00:00 Je pense que, et je vais essayer de maîtriser mes mots, ce qui ne va pas être facile,
00:04 je pense qu'il y a des endroits et des lieux pour des slogans.
00:10 Voyez-vous, quand on entend Alakbar dans une mosquée, on ne s'étonne pas.
00:15 Quand on entend Alakbar sur une manifestation, à la limite, à la place de la République,
00:20 on se dit qu'on ne s'inquiète pas trop.
00:23 Par contre, quand on voit quelqu'un qui est ça et particulièrement agressif, ça pose des problèmes.
00:29 Ici, le Bataclan, ça doit être un lieu sacré.
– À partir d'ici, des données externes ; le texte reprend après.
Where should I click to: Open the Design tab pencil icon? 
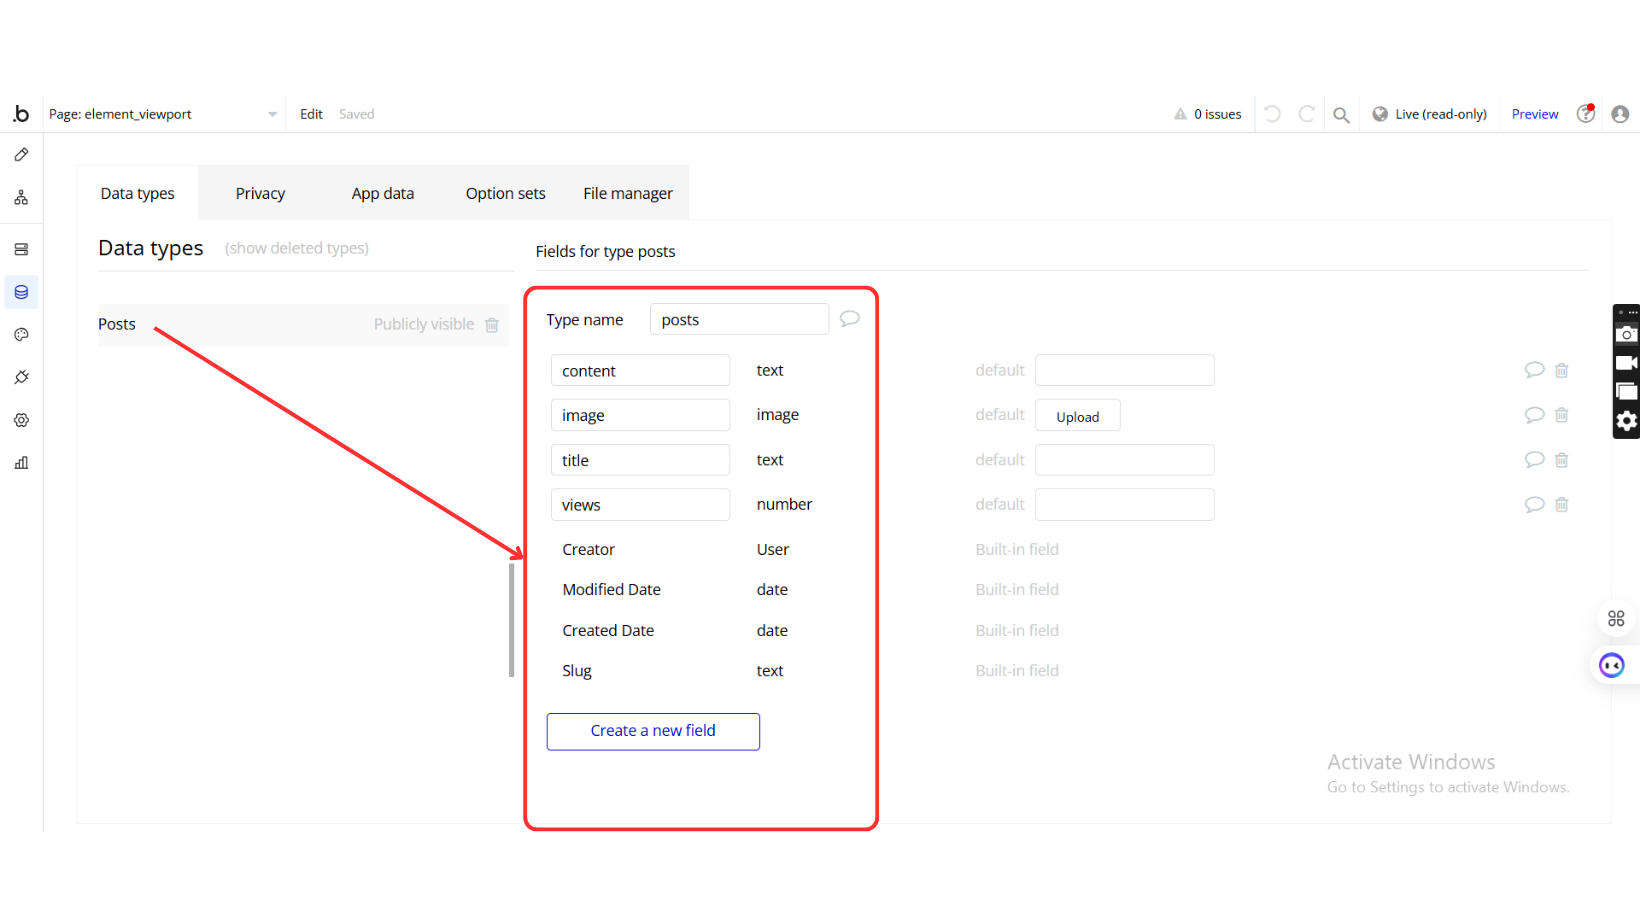click(21, 155)
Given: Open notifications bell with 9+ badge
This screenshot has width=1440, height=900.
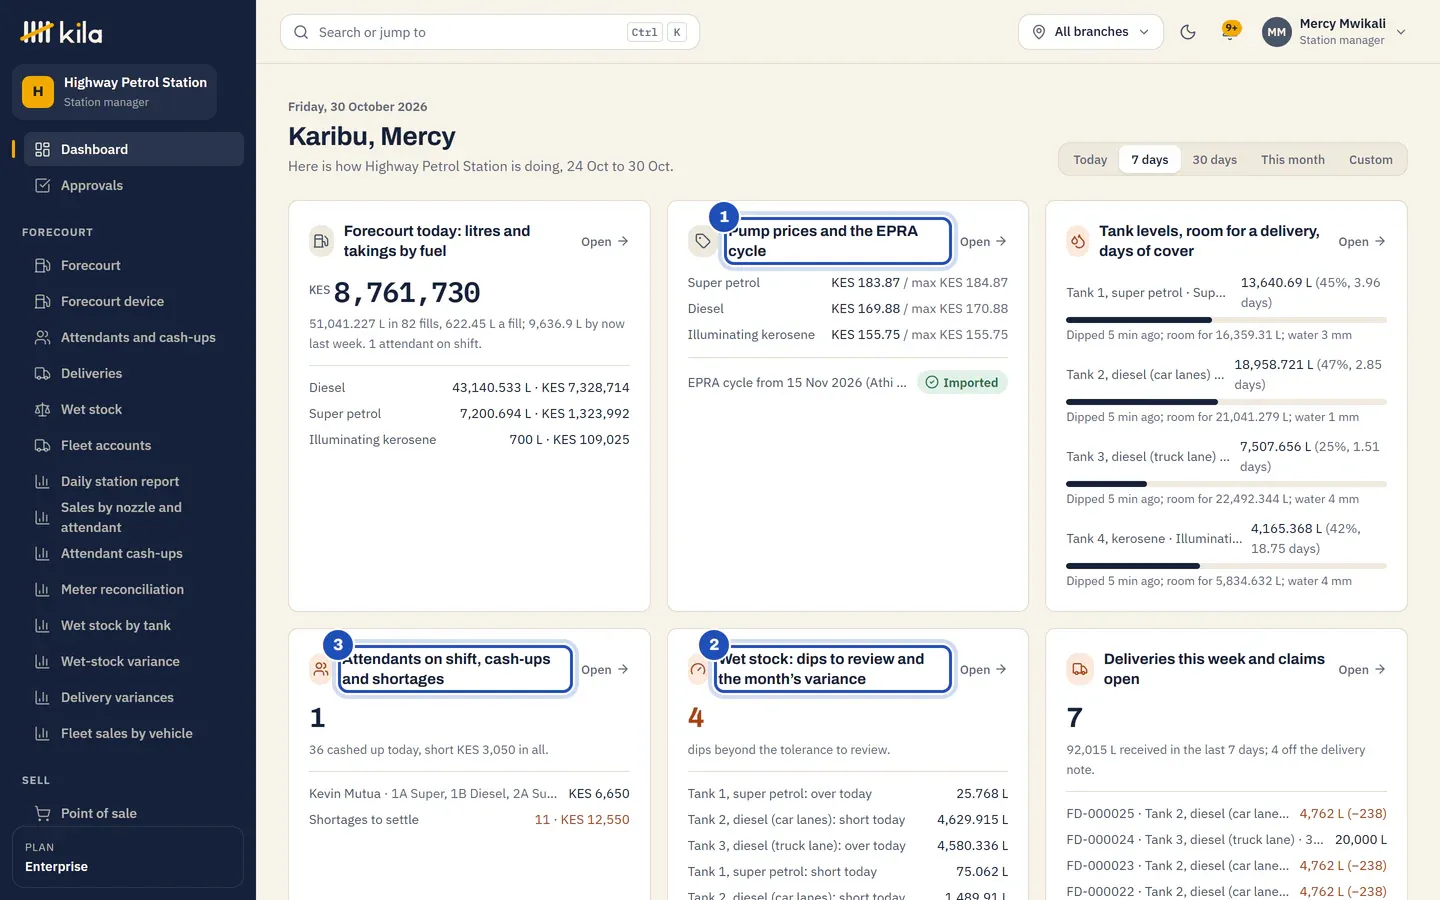Looking at the screenshot, I should point(1231,31).
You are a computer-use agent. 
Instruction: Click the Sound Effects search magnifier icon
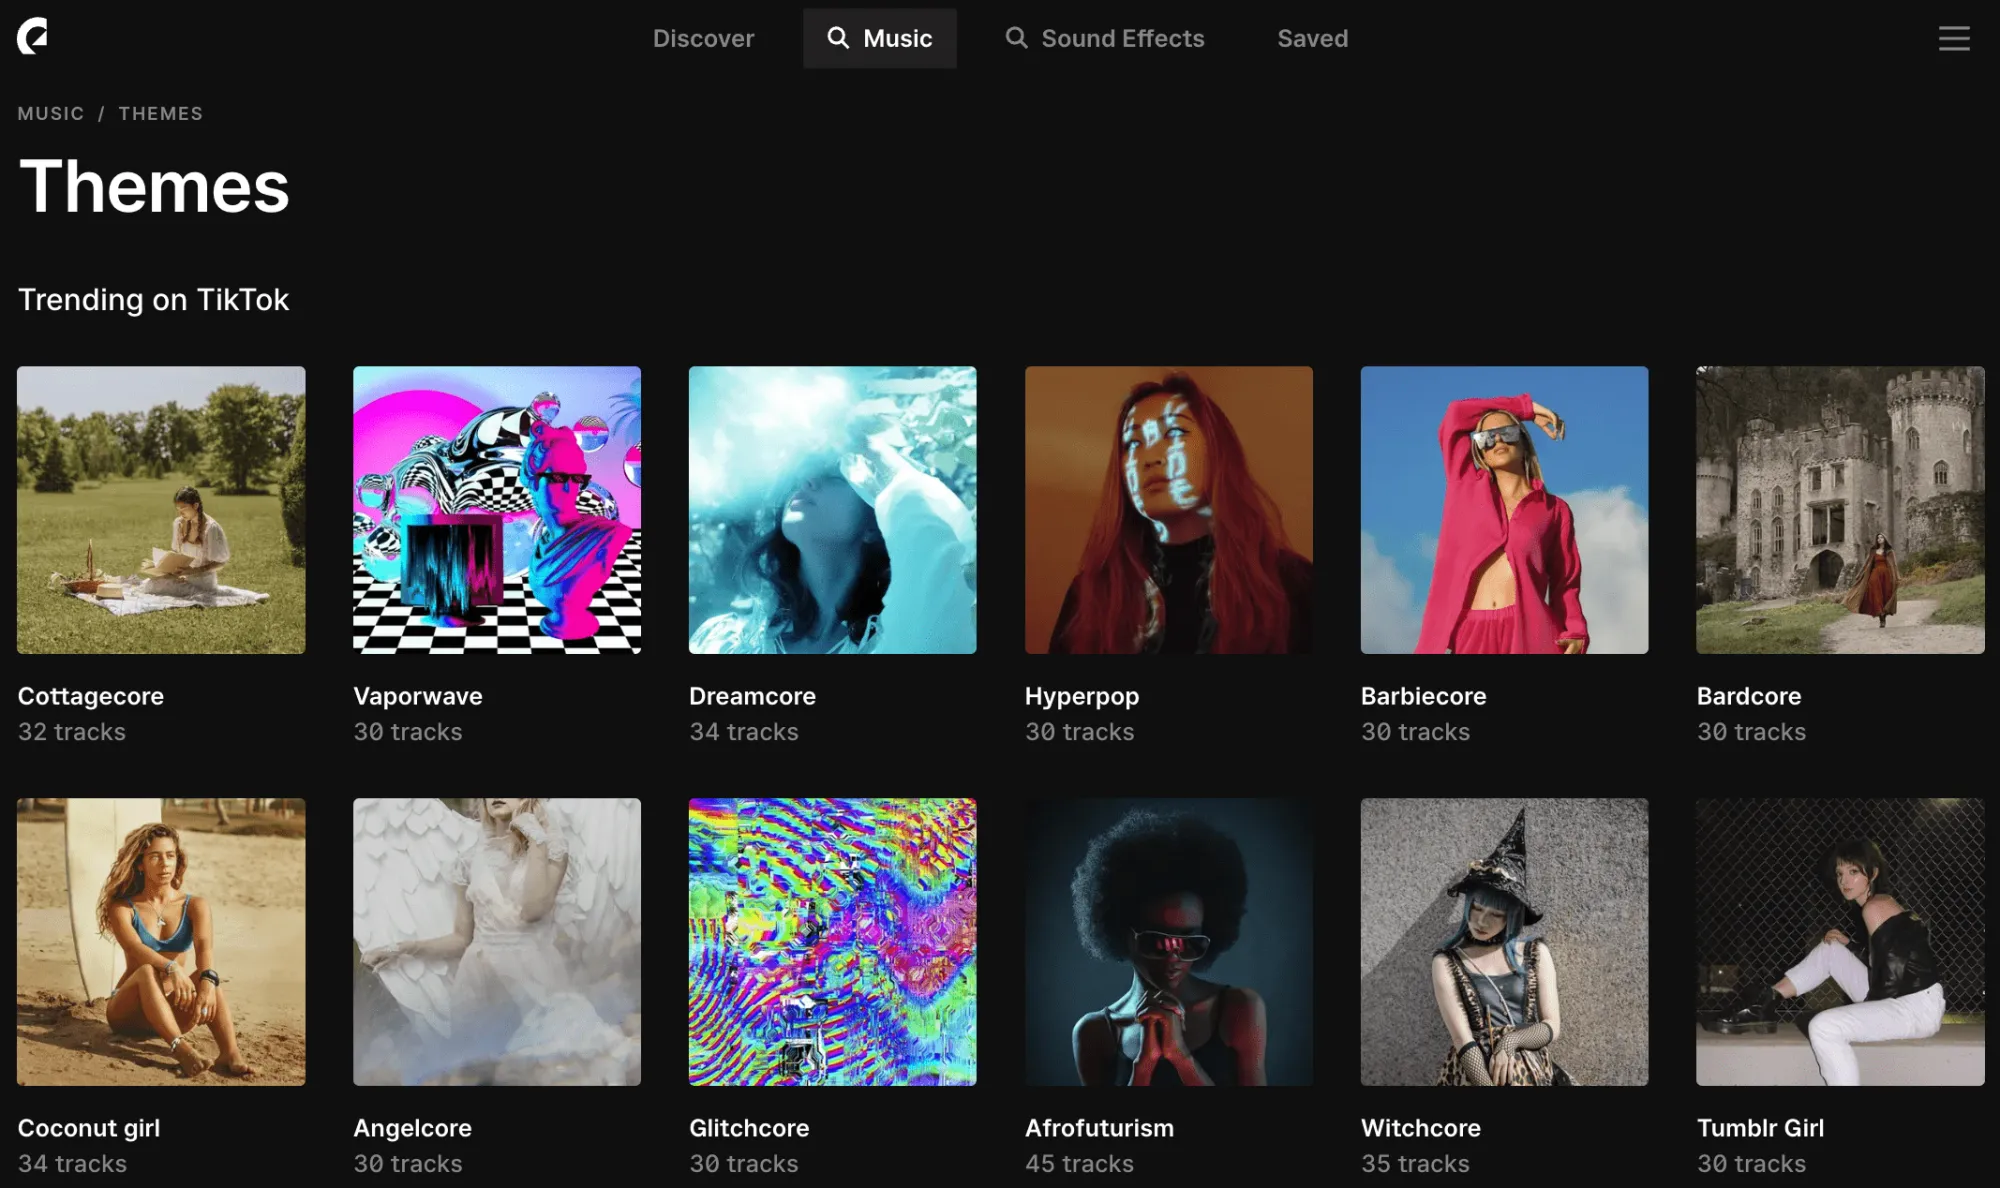pyautogui.click(x=1016, y=38)
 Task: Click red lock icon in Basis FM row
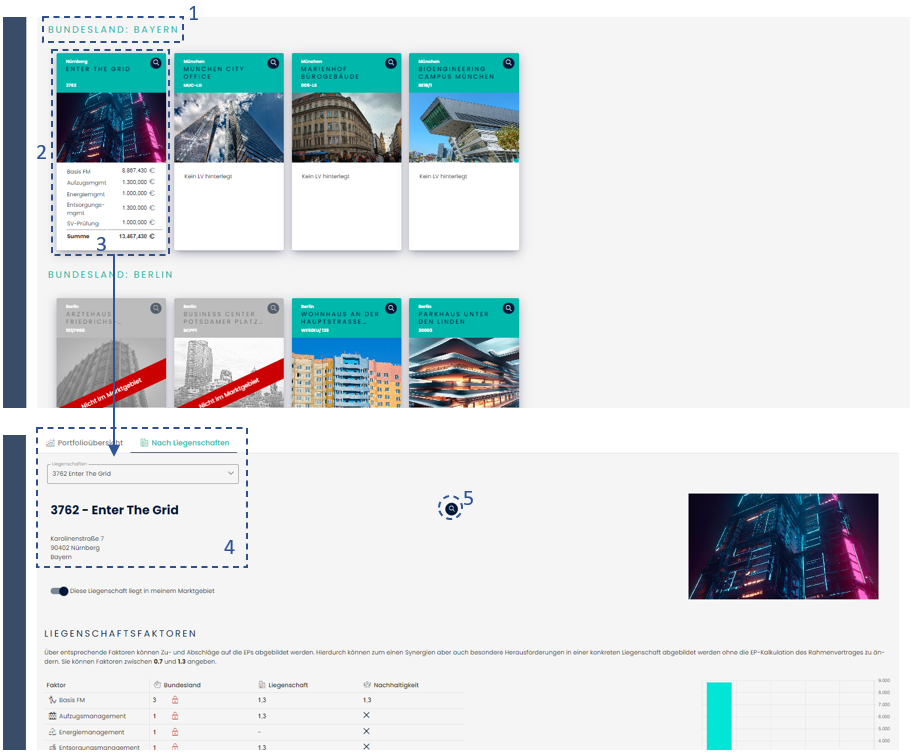(176, 700)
00:35 C'est notre lieu de mémoire à nous, pour avoir été attaqué au plus fort de notre cœur,
00:41 du cœur battant de la République.
00:43 Le Bataclan doit rester un lieu de mémoire qui doit être exempt de tout ça.
00:49 Et j'ai bien regardé les reportages, j'ai vu beaucoup de jeunes gens crier "Free Palestine" au Bataclan.
00:57 C'est un public jeune.
00:59 Ça m'a rappelé que moi, je suis intervenu au Bataclan sur un public très jeune aussi,
01:05 qui suivait un concert et que moi, j'ai retrouvé allongé sur le sol, baignant dans leur sang.
01:14 Et ça, il ne faut pas l'oublier.
01:16 Je pense que derrière ces cris-là, il y a notre réalité à nous,
01:21 sans même décortiquer le conflit au Proche-Orient.
01:27 Notre réalité à nous, quelle est-elle ?
01:29 C'est que nous avons été impactés très fort par les attentats terroristes
01:36 qui nous ont fait plusieurs centaines de morts et de blessés, en particulier au Bataclan.
01:42 Tous ces jeunes gens, tout confondu, qui étaient venus pour un spectacle
01:48 et qui ne sont plus jamais repartis.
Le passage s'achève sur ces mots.